Work instructions — A word-for-word copy of the records below is needed, without the images.

Dataset entries —
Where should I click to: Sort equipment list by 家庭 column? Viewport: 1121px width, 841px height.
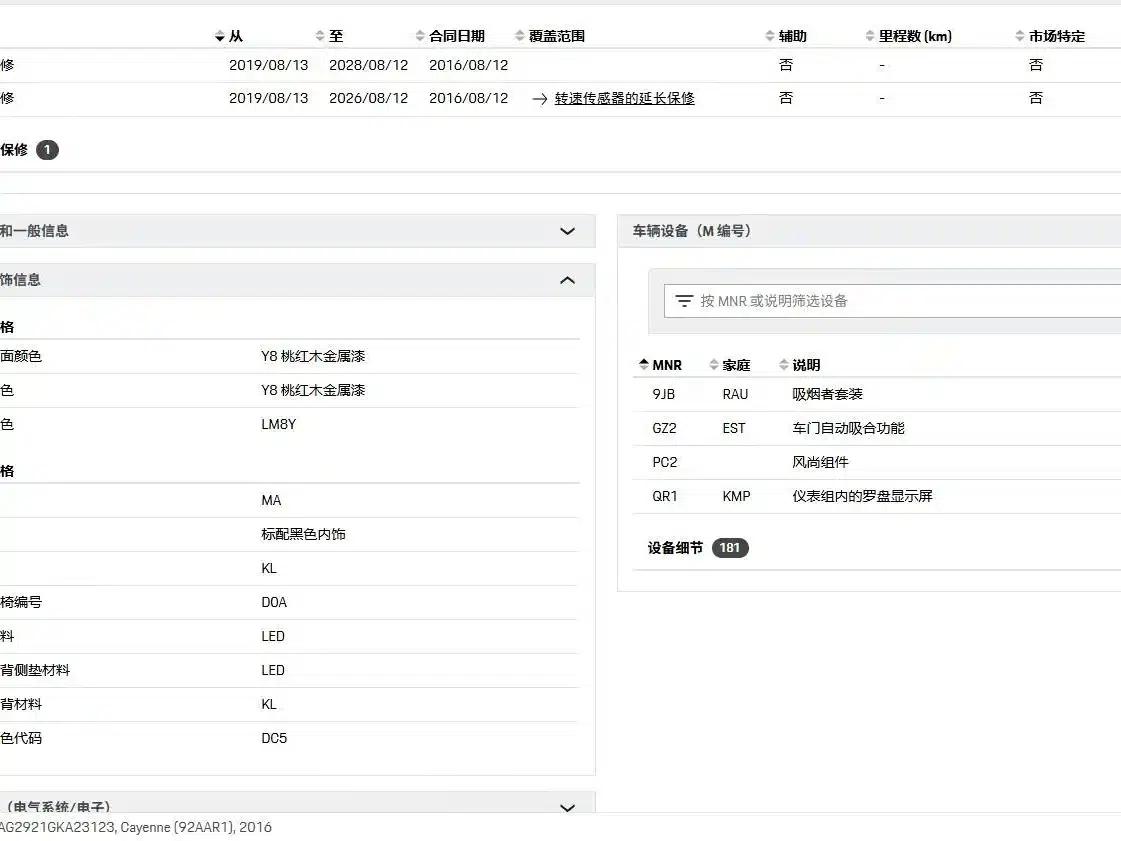click(x=729, y=365)
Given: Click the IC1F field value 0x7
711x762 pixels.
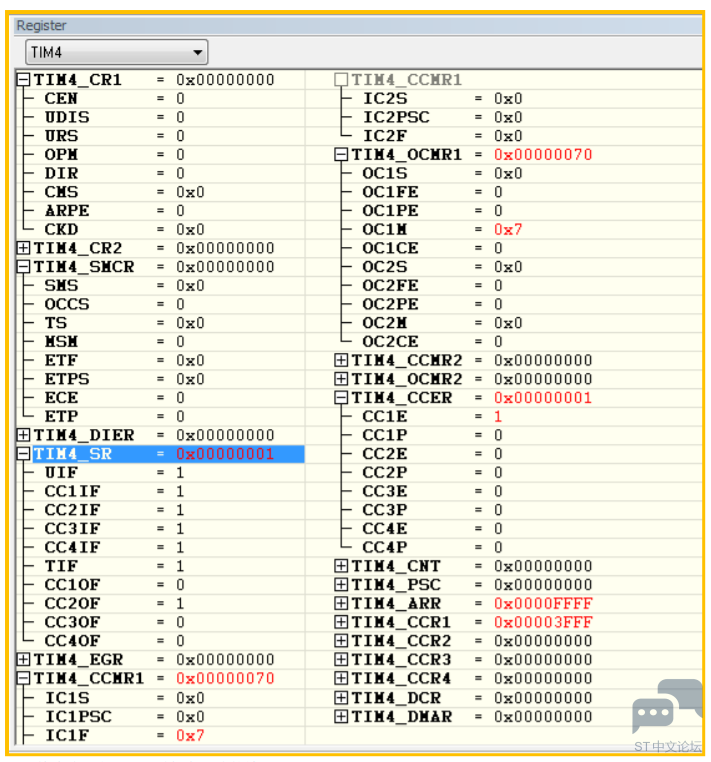Looking at the screenshot, I should [x=190, y=735].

Result of this task —
Where should I click to: Sort equipment list by 家庭 column? Viewport: 1121px width, 841px height.
click(x=729, y=365)
Given: Click the IC1F field value 0x7
711x762 pixels.
Looking at the screenshot, I should [x=190, y=735].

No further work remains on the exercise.